8 thoughts on “CDT Day 19 Pie Town”

  1. Thank you so much for taking the time to answer their questions. I have great respect for anyone who makes a child feel important. They will all be so thrilled tomorrow! Everything is important in the life of a child, and I always tell them there is no silly question because someone else may be wondering the same thing.

  2. Pie Town looks like a great place for hikers to visit! While road-walking probably isn’t the most fun, I love to see pictures of scenic open roads. We live in an end-of-the-road kind of town, and most of the time I love it. But to me, an open, seemingly never-ending road shows so much promise and that there is so much of life to discover and enjoy.
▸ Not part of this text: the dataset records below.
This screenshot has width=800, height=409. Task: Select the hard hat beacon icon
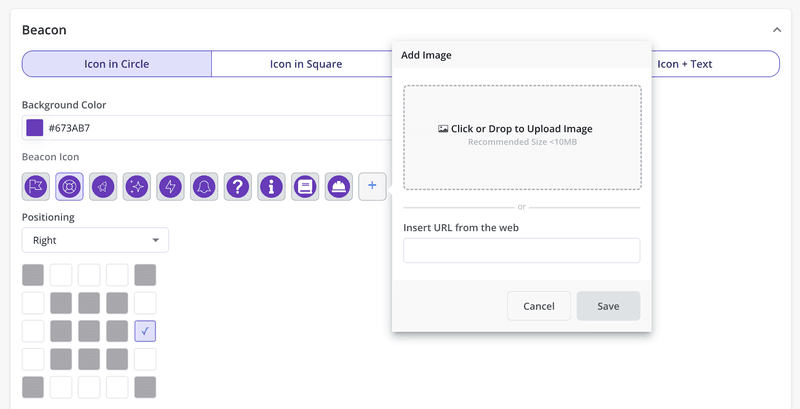coord(339,186)
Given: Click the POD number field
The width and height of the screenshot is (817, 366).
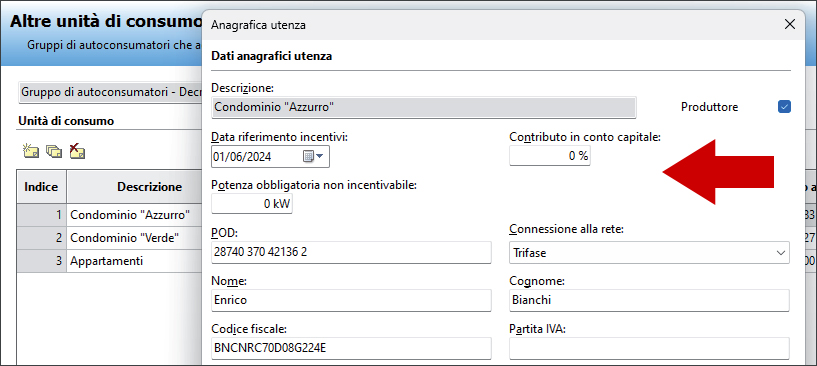Looking at the screenshot, I should [x=351, y=252].
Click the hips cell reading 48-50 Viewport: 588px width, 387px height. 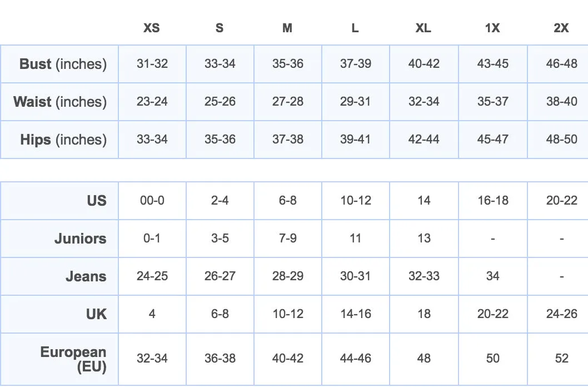click(x=561, y=140)
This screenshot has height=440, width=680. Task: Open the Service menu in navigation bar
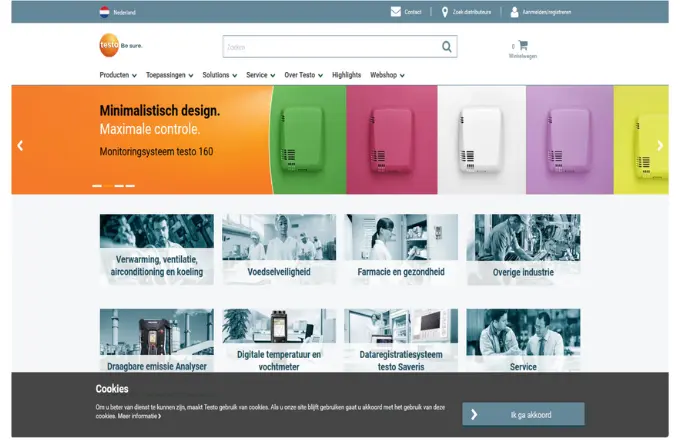point(260,75)
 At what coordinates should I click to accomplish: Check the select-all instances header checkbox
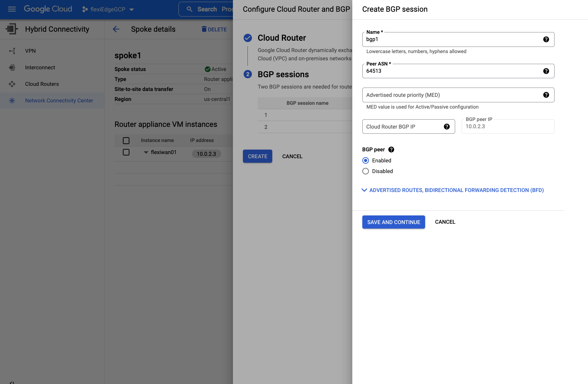(126, 141)
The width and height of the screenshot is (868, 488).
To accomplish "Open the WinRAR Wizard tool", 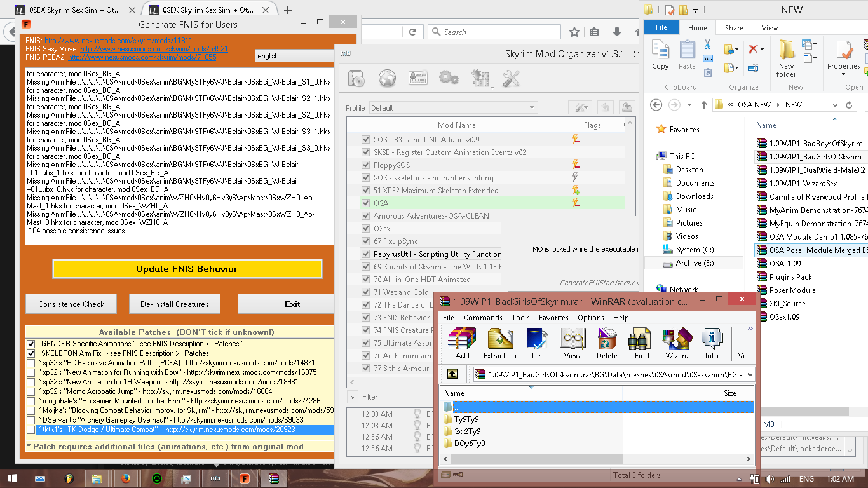I will 677,344.
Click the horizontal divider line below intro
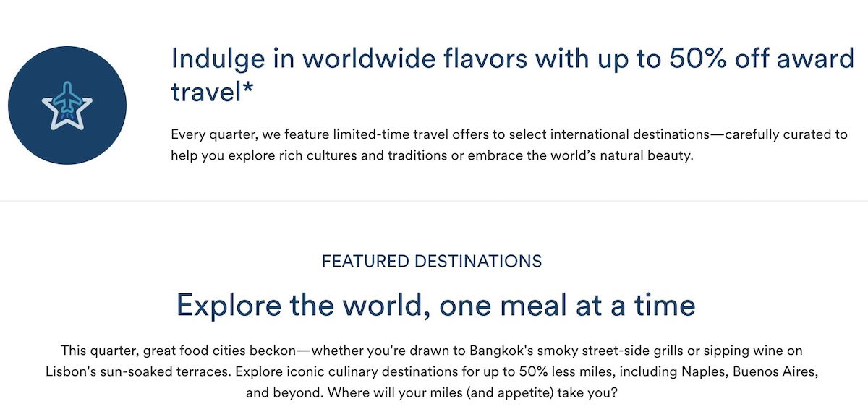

    By the way, I was having a Science lesson with my first graders last week about desert habitats. We were discussing the lack of water, the types of animals and plants that can be found there, and the typical weather. I mentioned to them that I had a friend who was hiking through the desert in New Mexico right now, and they were full of questions. They wanted to know where you sleep, what you eat, and where you get your water. These clever, little 6 and 7 year-olds also wanted to know how you watch TV, if you have a camel, and why you are walking if you could just ride in a car. Ha!

    • Road walking is not always fun but it is always possible to see the good side of everything. For example I had a rather boring road walk with expansive views of the skies. The rolling storms, clouds, sunsets were amazing. Photos coming soon, I’m a bit behind due to lack of cell service / wifi. As for your very smart 6/7 year olds I’ll try and answer their questions.
      I normally sleep in a tent but sometimes I sleep on a comfortable mat on the ground under the stars, they make me go to sleep quickly. When I walk into a town I stay in a real bed in a hotel. But I like it better away from towns in nature.
      I eat food that I can carry. My favourite food to eat when I’m hiking in the desert is oats for breakfast, nuts, Pringles, granola bars and cheese for snacks and lunch. Pasta, noodles and rice for dinner. If I’m lucky I can have some Chocolate for desert but sometimes it’s too hot and it has melted when I’m in the desert.
      Finding water in the desert can be hard. I have maps and other information on where I can find water. But sometimes I need to look for clues. Sometimes people use windmills to get water from underground so I look for them. Other times there a rivers. So sometimes they are big, sometimes they are small, sometimes they are dry. Also, I look for animals, they need water. If I see cows I know there is water nearby. They are like us, they need to drink everyday.
      I don’t watch tv when hiking in the desert. Sometimes I stay in towns that have tv. But I am normally too busy to watch tv.
      I would love to have a camel. That would be so much fun.
      I like walking, cycling and traveling slowly. When traveling in a car most people don’t get to see all the trees, the small flowered, the snakes, the lizards and strange insects. Sometimes it’s better to slow down and really look at what is in front of you.
      I hope that answers your questions. I spent many hours in classrooms with 6/7 year olds teaching them about policemen and what to do in emergencies when I was a police officer in small outback communities. They are certainly curious about the world.

  3. Will you be sending yourself more food now? Why do you think you are using more calories? Is it colder? Just didn’t pack enough food? I didn’t remember you having this issue on the PCT? More trail Angels on the PCT perhaps?

    • I will send myself one more package in New Mexico. I will buy locally for the rest of New Mexico and Colorado. As for the calorie deficit there are a couple of reasons. It was colder, so we needed more calories to stay warm. Secondly, both Spontaneous and Crunchmaster underestimated their food needs and were short on food, I had to give them three of my meals. And lastly our bodies metabolism has just gone u to overdrive (often called hiker hunger), it’s when the body is able to transfer its food into energy efficiently. It’s the start of us turning into hiking machines. It also happened on the PCT but when it happened towns were not 180 miles apart. It will happen again when we hit the high altitude of Colorado, but we will be ready this time.